Redox-dependent dimerization of p38α mitogen-activated protein kinase with mitogen-activated protein kinase kinase 3

The kinase p38 alpha MAPK (p38 alpha) plays a pivotal role in many biological processes. p38 alpha is activated by canonical upstream kinases that phosphorylate the activation region. The purpose of our study was to determine whether such activation may depend on redox-sensing cysteines within p38 alpha. p38 alpha was activated and formed a disulfide-bound heterodimer with MAP2K3 (MKK3) in rat cardiomyocytes and isolated hearts exposed to H2O2. This disulfide heterodimer was sensitive to reduction by mercaptoethanol and was enhanced by the thioredoxin-reductase inhibitor auranofin. We predicted that Cys-119 or Cys-162 of p38 alpha, close to the known MKK3 docking domain, were relevant for these redox characteristics. The C119S mutation decreased whereas the C162S mutation increased the dimer formation, suggesting that these two Cys residues act as vicinal thiols, consistent with C119S/C162S being incapable of sensing H2O2. Similarly, disulfide heterodimer formation was abolished in H9C2 cells expressing both MKK3 and p38 alpha C119S/C162S and subjected to simulated ischemia and reperfusion. However, the p38 alpha C119S/C162S mutants did not exhibit appreciable alteration in activating dual phosphorylation.
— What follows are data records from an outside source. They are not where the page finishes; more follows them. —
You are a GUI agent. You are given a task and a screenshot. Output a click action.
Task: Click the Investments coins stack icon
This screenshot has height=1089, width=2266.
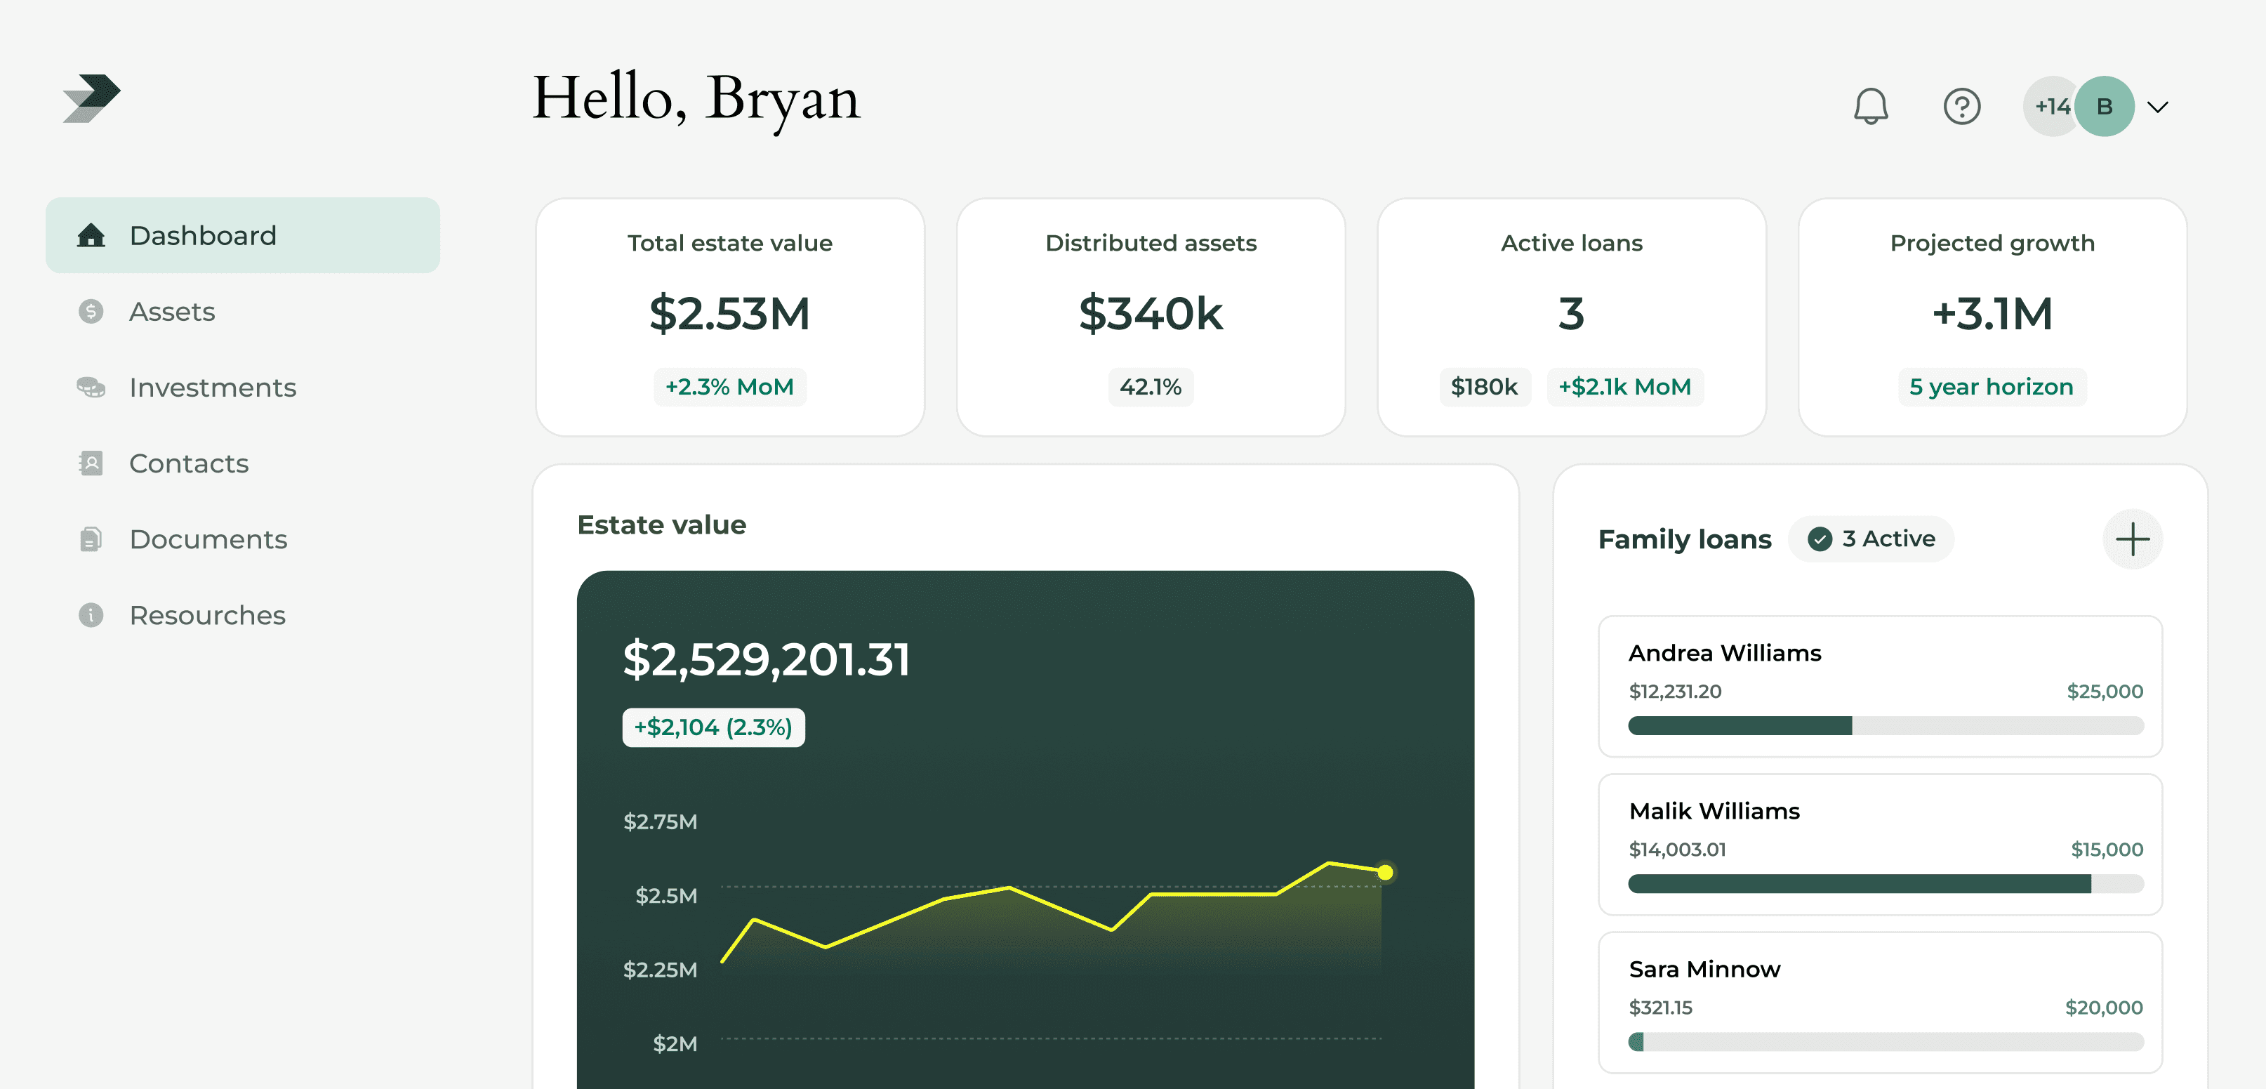click(91, 387)
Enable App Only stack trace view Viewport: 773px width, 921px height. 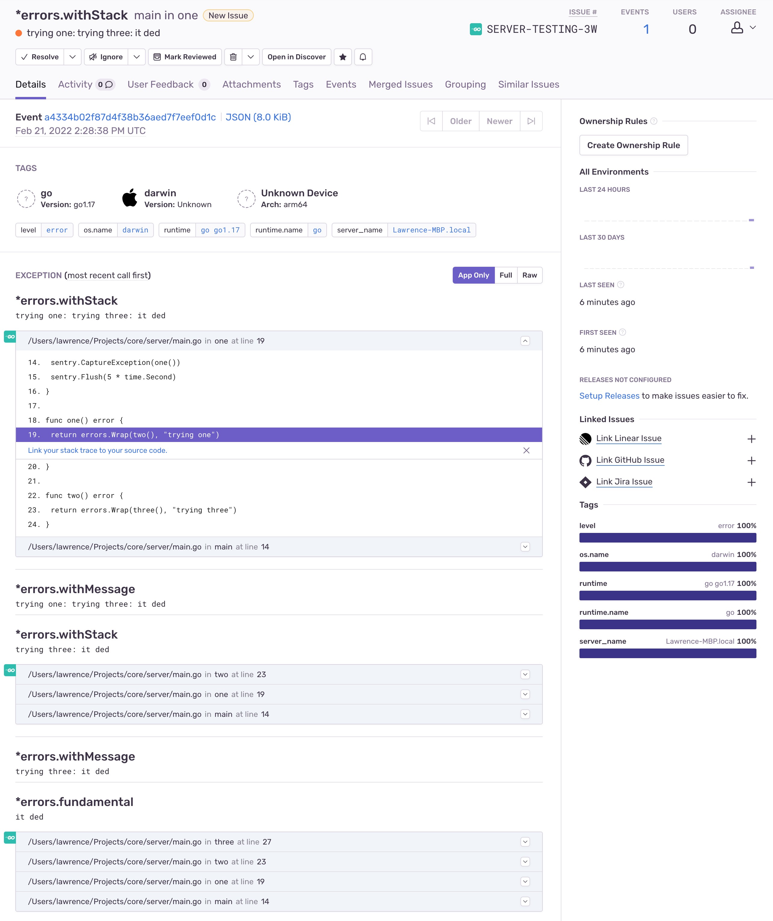[x=473, y=275]
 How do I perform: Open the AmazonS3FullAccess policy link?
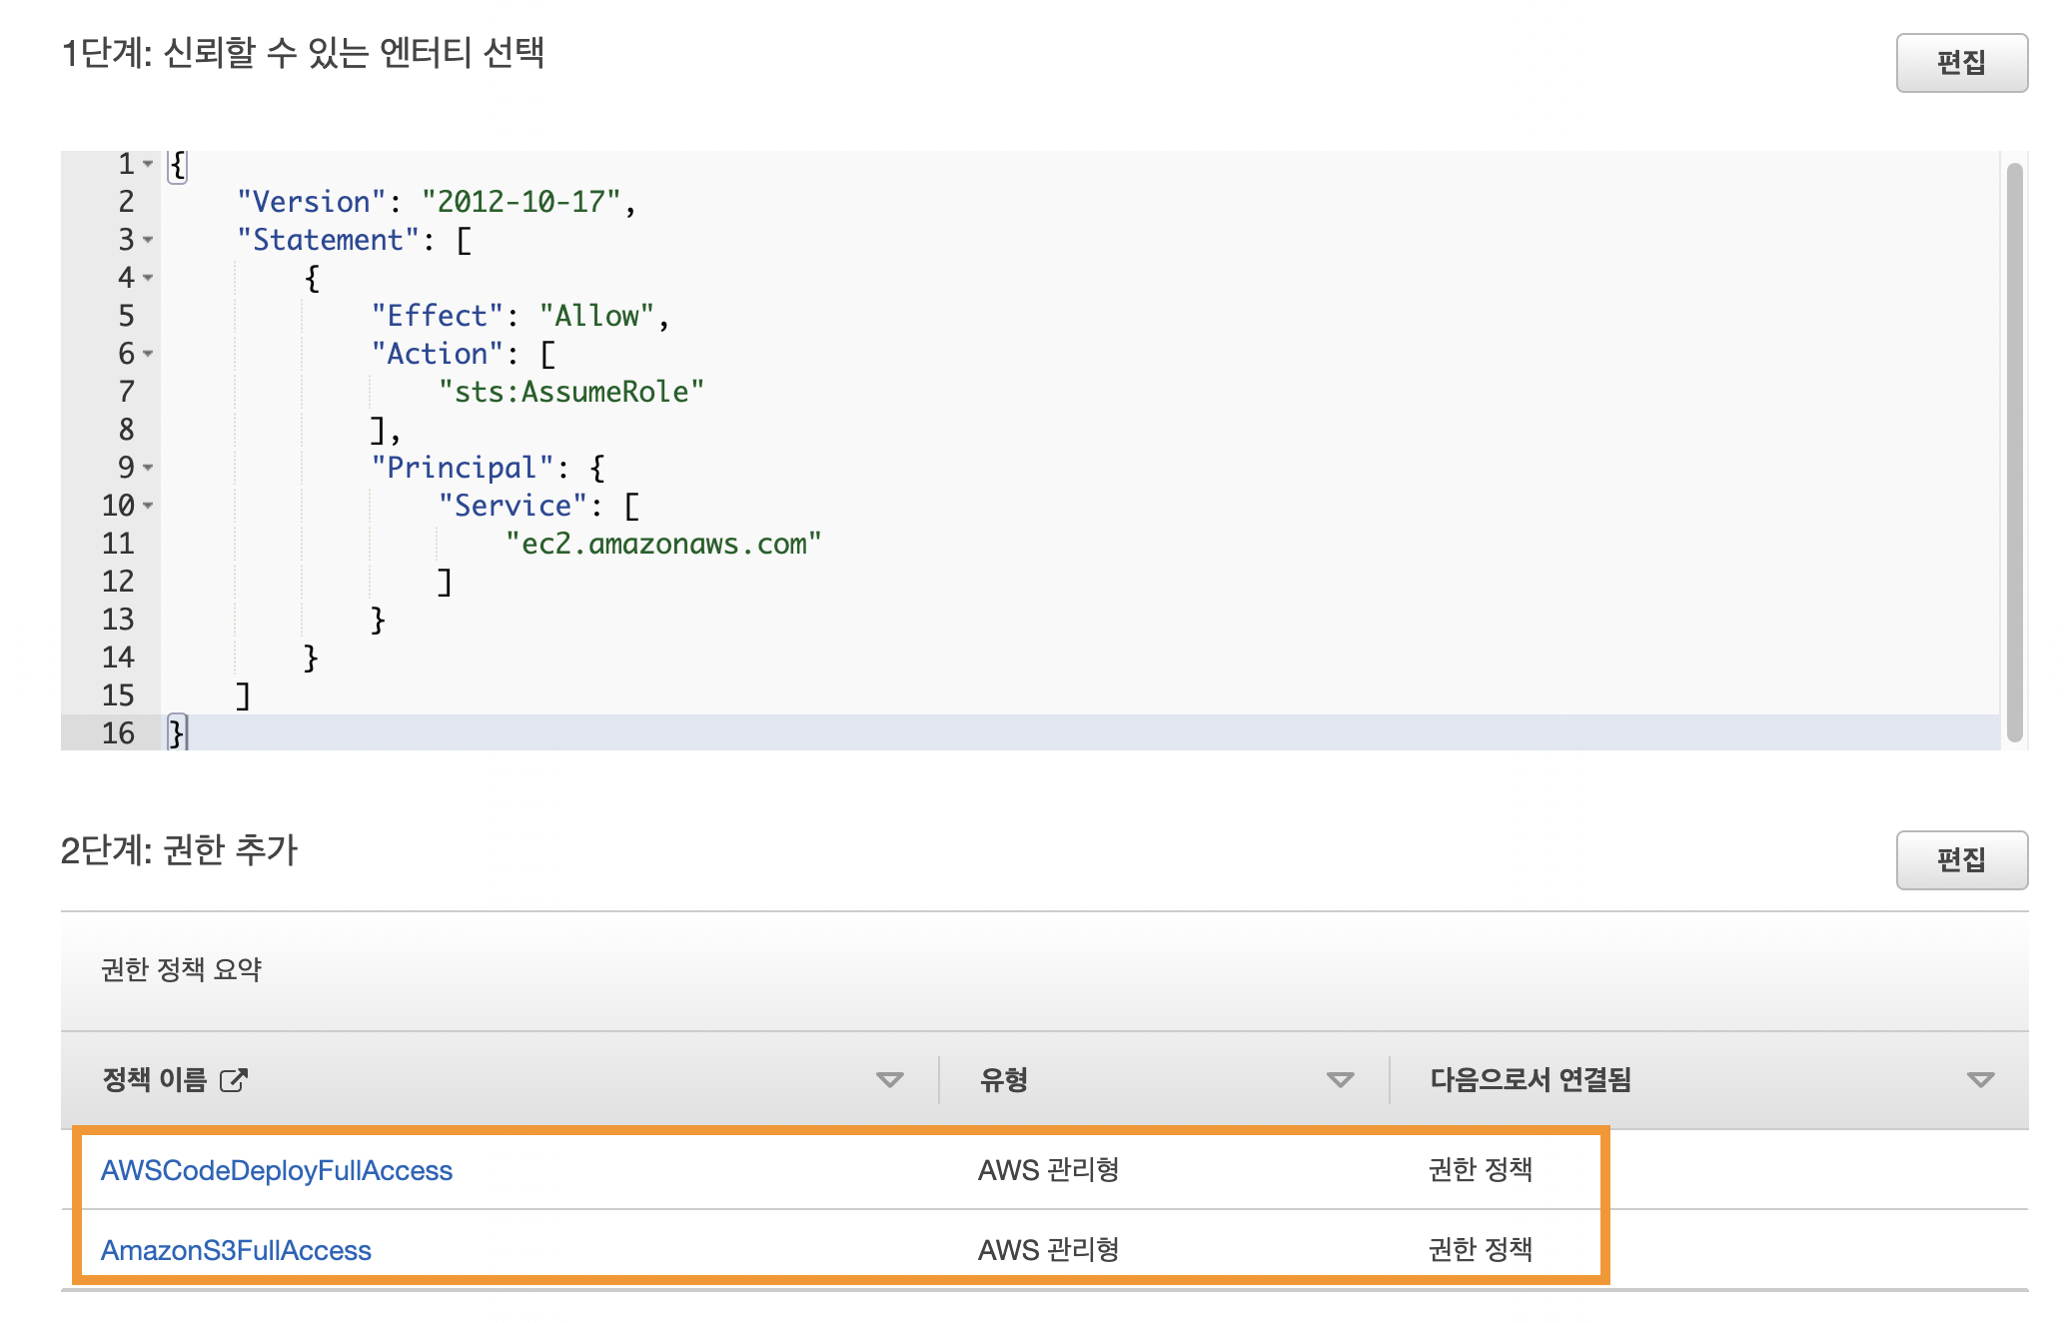pos(236,1250)
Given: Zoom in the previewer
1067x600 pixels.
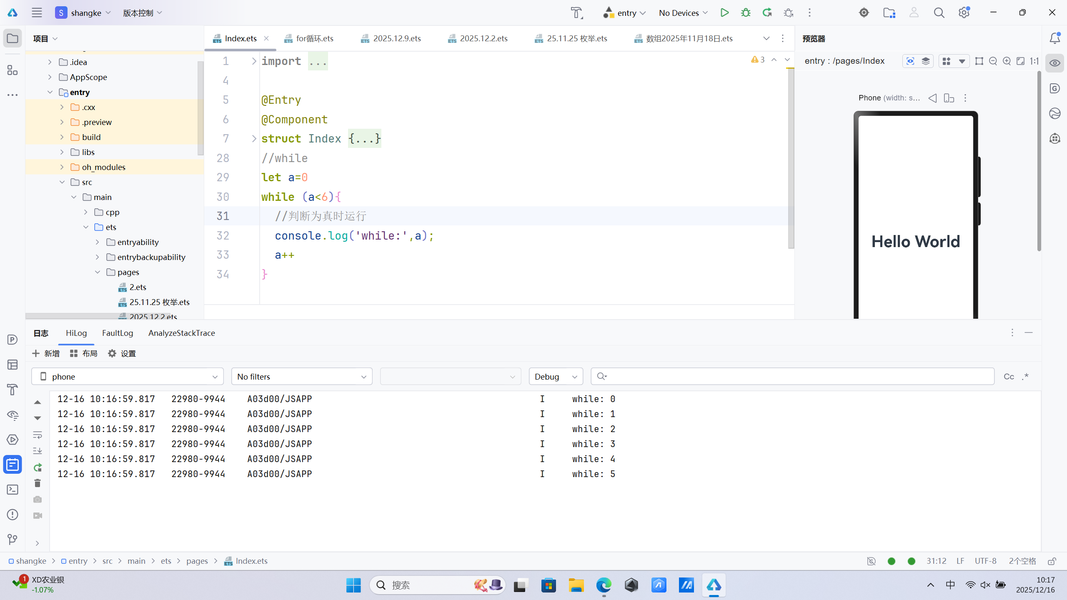Looking at the screenshot, I should point(1007,61).
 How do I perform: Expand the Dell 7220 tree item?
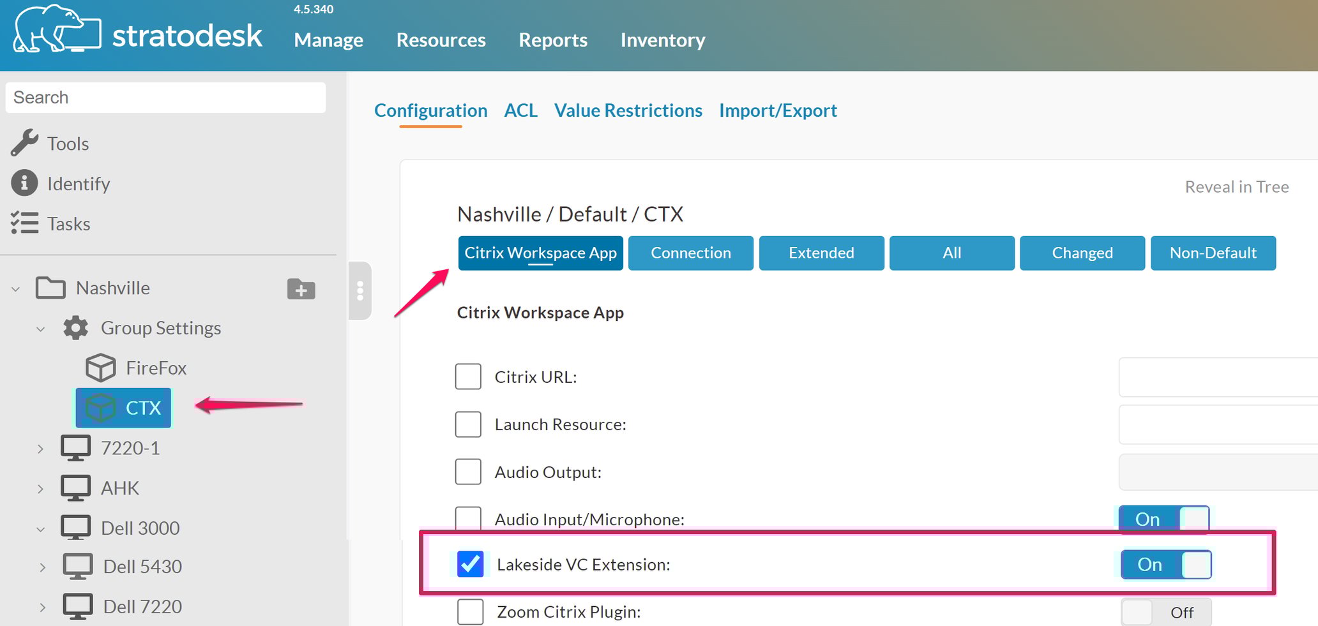(43, 606)
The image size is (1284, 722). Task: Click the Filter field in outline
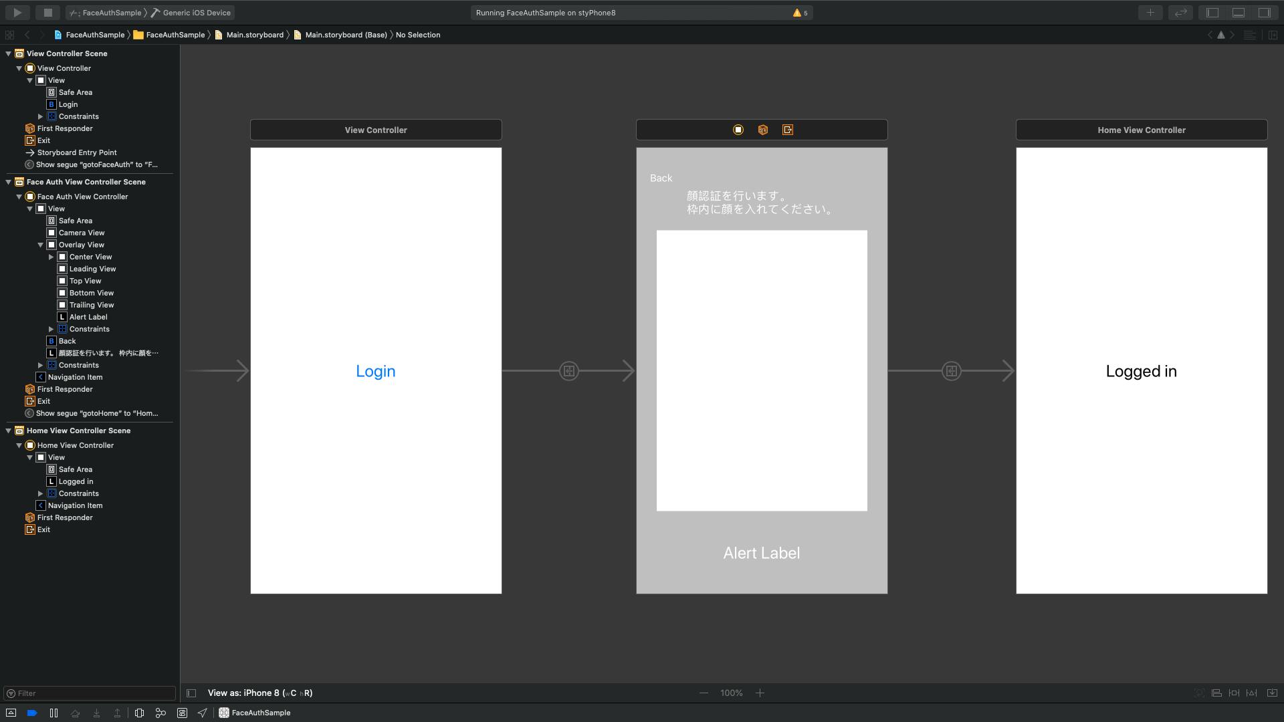(x=90, y=693)
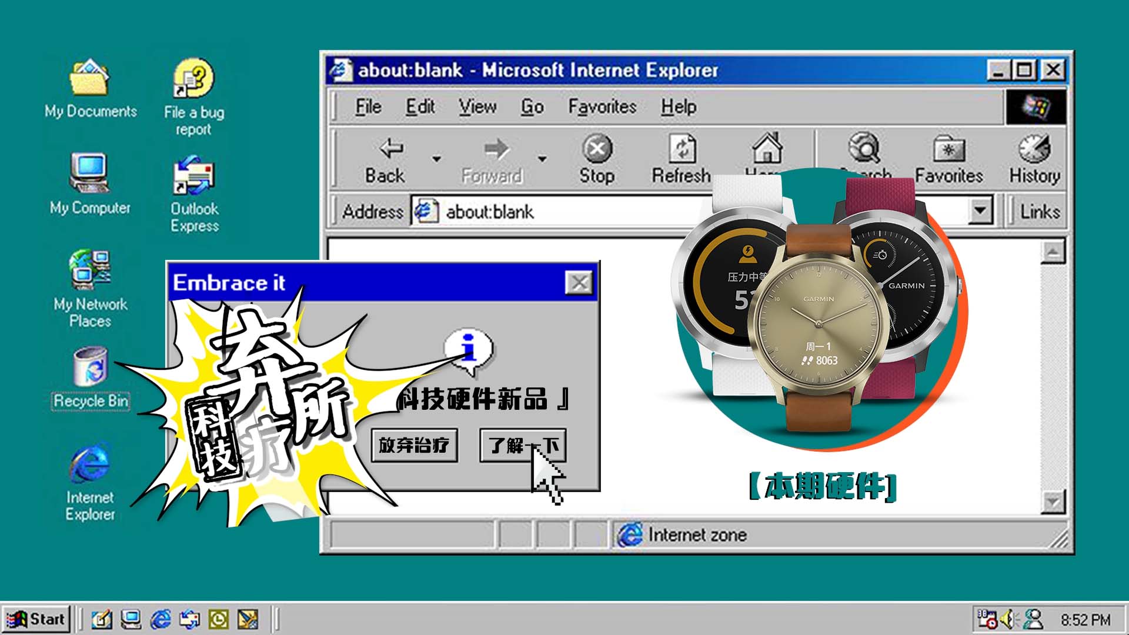The height and width of the screenshot is (635, 1129).
Task: Open the Outlook Express desktop icon
Action: (194, 177)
In contrast, the anti-inflammatory agent 10-nitro-oleic acid (NO2-OA), a component of the Mediterranean diet, reduced p38 alpha activation and covalently modified Cys-119/Cys-162, probably obstructing MKK3 access. Moreover, NO2-OA reduced the dephosphorylation of p38 alpha by hematopoietic tyrosine phosphatase (HePTP). Furthermore, steric obstruction of Cys-119/Cys-162 by NO2-OA pretreatment in Langendorff-perfused murine hearts prevented the p38-MKK3 disulfide dimer formation and attenuated H2O2-induced contractile dysfunction. Our findings suggest that cysteine residues within p38 alpha act as redox sensors that can dynamically regulate the association between p38 and MKK3.